#### Input for this task
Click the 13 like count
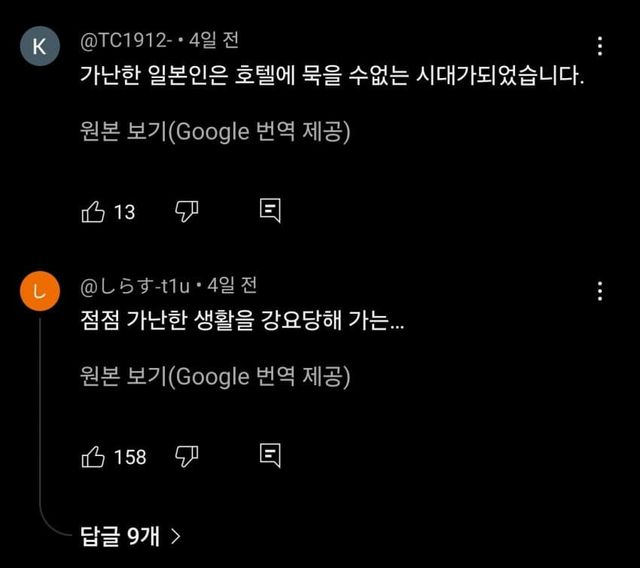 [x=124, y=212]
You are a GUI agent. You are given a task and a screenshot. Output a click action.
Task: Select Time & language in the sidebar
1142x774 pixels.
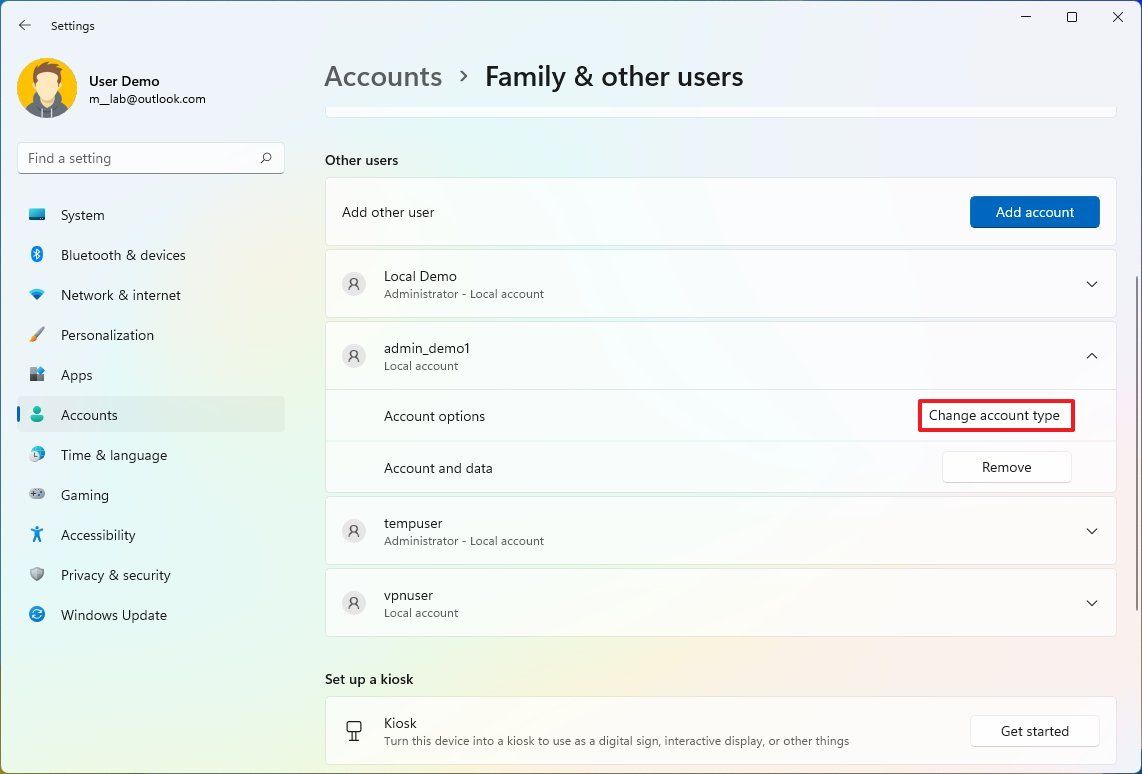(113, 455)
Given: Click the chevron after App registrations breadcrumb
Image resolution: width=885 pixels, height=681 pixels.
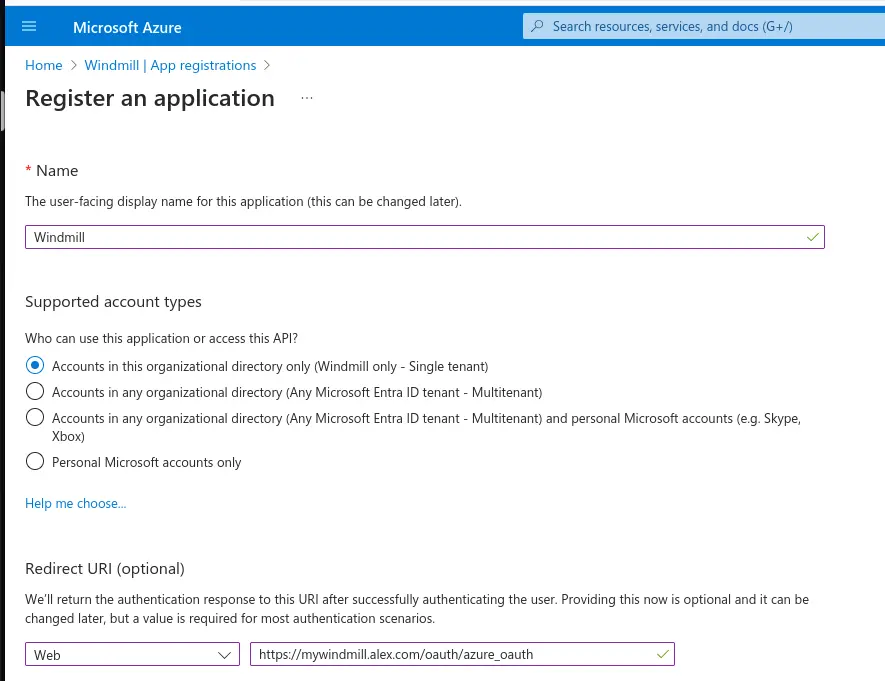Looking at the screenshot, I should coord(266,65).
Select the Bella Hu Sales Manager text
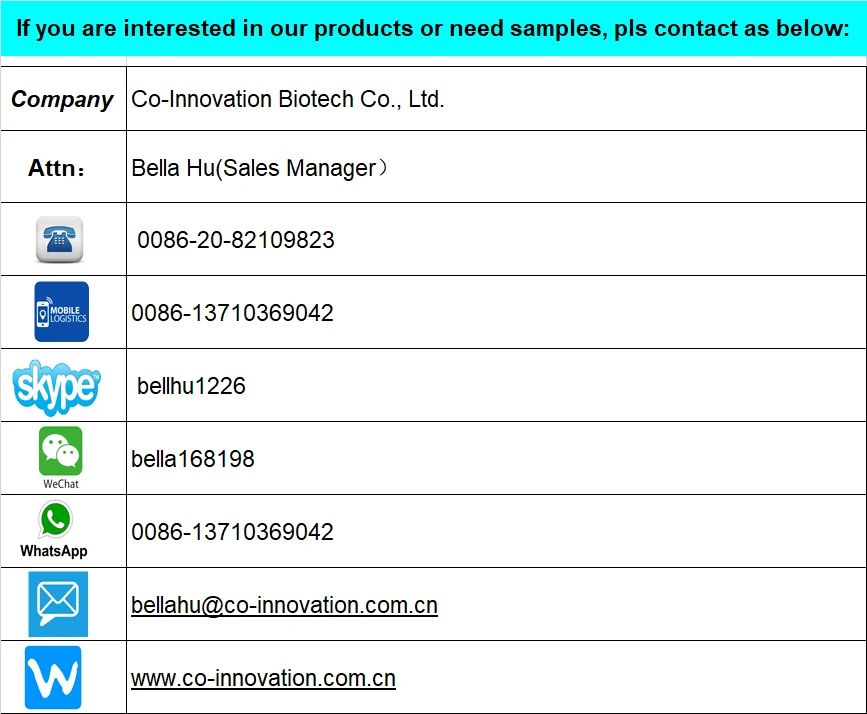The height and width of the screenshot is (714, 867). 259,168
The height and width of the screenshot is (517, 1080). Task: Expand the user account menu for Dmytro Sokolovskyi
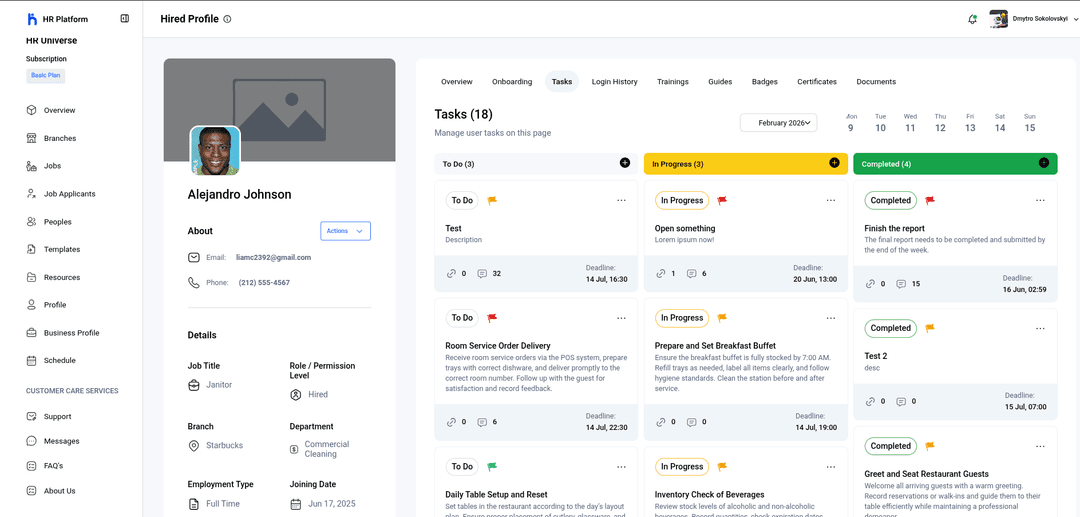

#### Your assignment
In the copy, keep every line of the data above exactly and drop each picture.

#### Result of the task
Click the 13 like count
 [x=124, y=212]
You are a GUI agent. You are given a task and a screenshot. Output a click action.
Task: Select Time & language in the sidebar
1142x774 pixels.
(113, 455)
Given: Click the chevron after App registrations breadcrumb
Image resolution: width=885 pixels, height=681 pixels.
Looking at the screenshot, I should coord(266,65).
Select the Bella Hu Sales Manager text
The height and width of the screenshot is (714, 867). 259,168
The height and width of the screenshot is (517, 1080). Task: Expand the user account menu for Dmytro Sokolovskyi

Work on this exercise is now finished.